As the days went on, she continued to gain weight. She looked amazing, but the more weight she gained, the more stress was added to her knee and the harder it became for her to walk. Her weight and balance shifted to the back end. We put her on medication, supplements and prayed that she would find comfort through our efforts. As summer wrapped up, the nights got colder. (Mind you, we live in San Diego. Cold isn't cold, but it was clearly cold enough.) Makena started having trouble in the mornings showing signs of pain and discomfort. We increased her pain meds, and then watched our happy girl, slip back into a quiet and resigned version of herself. Inseparable from Kasatka, another feedlot rescue she had bonded closely with, her friend stayed near her and chased off other horses who tried to take their hay. Kat protected Makena from the more pushy horses so her friend could eat without the discomfort of movement.

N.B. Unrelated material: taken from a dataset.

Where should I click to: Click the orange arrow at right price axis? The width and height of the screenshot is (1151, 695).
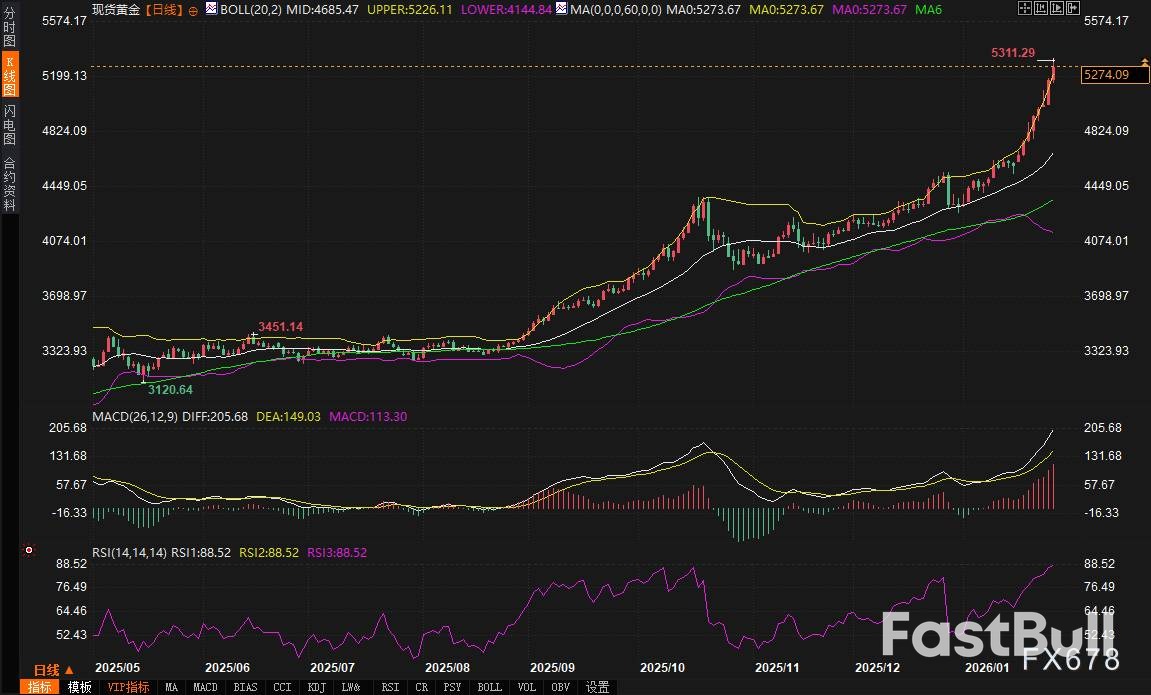click(1144, 62)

As the next couple days passed, she began having more trouble walking. We switched medicines and knew that horrible phone call to Jaime was coming. The more pressure she had on her hind end, the more her rectum and vagina were showing signs of impending prolapse. Our vet continued to monitor the situation, and as any good veterinarian would do, he suggested that we consider putting her down. So we did the right thing by her, we gave her an amazing last week to her life, spoiled her, loved her, thanked her and grieved for her. We made her warm oatmeal with apples, lots of carrots, and probably way too many hugs. We've cried, second guessed ourselves, pleaded with fate, and got angry...and then we realized...just because it's not the way we planned it, she was still rescued – Jaime’s goal from day one.

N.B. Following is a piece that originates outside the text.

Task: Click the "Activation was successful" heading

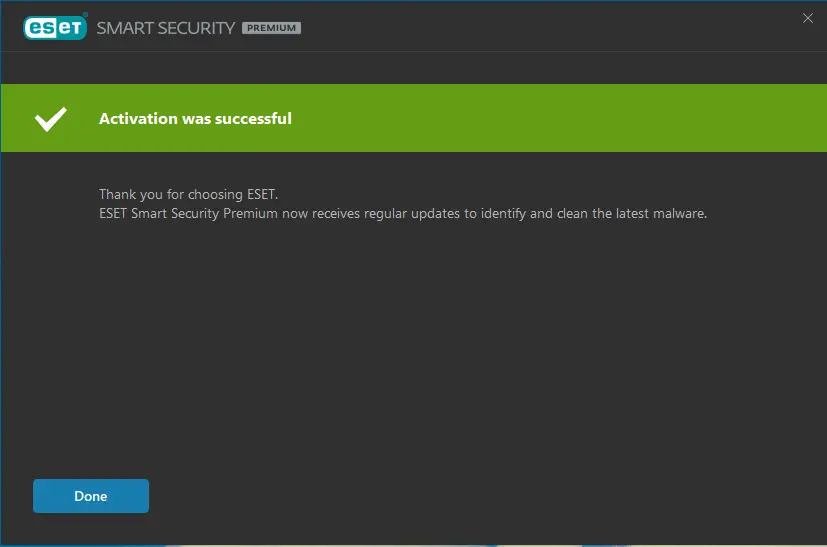Action: 195,119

Jaime promised to rescue her and she did. Without complaint, without selfishness and without regret. She rescued her from pain, from decline, and from an impending winter that had already been unkind to her achy bones. She stepped up and rescued her from the result of being failed by her previous owner, the asshole who turned her over to auction, knowing damn well that Makena would likely end up on someone's dinner plate. We saw her through life, despite it only being 45 days with us. We did what we said we would do - take care of her, be kind to her and ease her pain. Jaime and I cleaned up someone else's mess as we so often do in rescue...and we did it in love.

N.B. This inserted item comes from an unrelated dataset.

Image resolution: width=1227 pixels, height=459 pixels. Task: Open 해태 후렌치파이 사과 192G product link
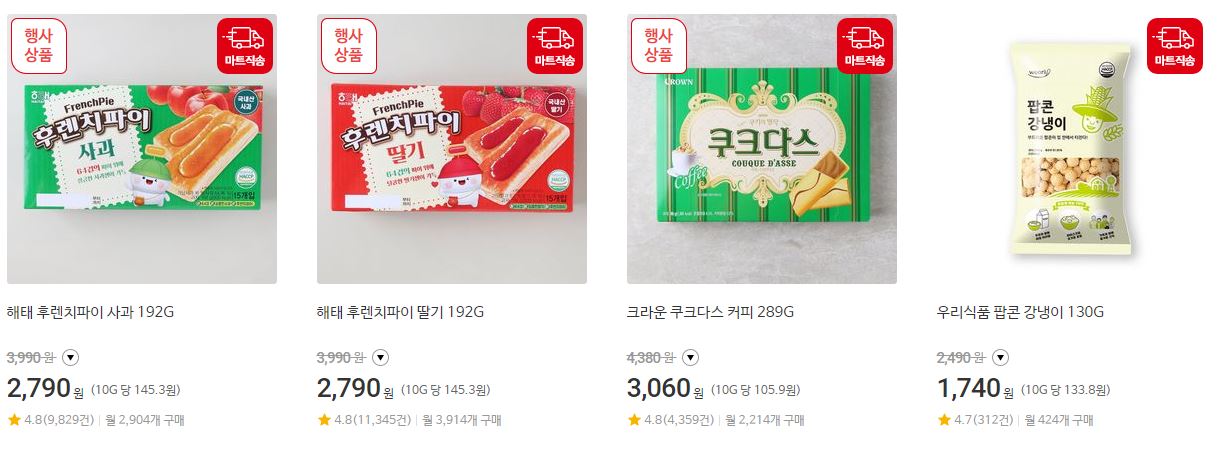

And while our hearts are broken, and our hopes no longer, we find comfort in knowing that we gave her as much love, compassion, friendship and loyalty that you could possibly fit into a little over a month. We stayed with her until the end. We didn't dump her, or complain, or toss her aside. We did what all good people should do - see their horses to a dignified end to their life, no matter how long we've “owned” them.
We love you Makena. Thank you for trusting us, for loving us, and reuniting Jaime with her dream of owning a horse – she chose you, of all the horse’s she could have picked, it was you. Thank you for facilitating our friendship, and teaching us all a beautiful lesson, that even though you’re broken…you still hold value. Thank you for being a friend to Kat, a friend to us, and a patient soul to all who tried to help you. Be free, beautiful girl…we will see you again, where you will wait for us at the gates of heaven with the others who left us all too soon.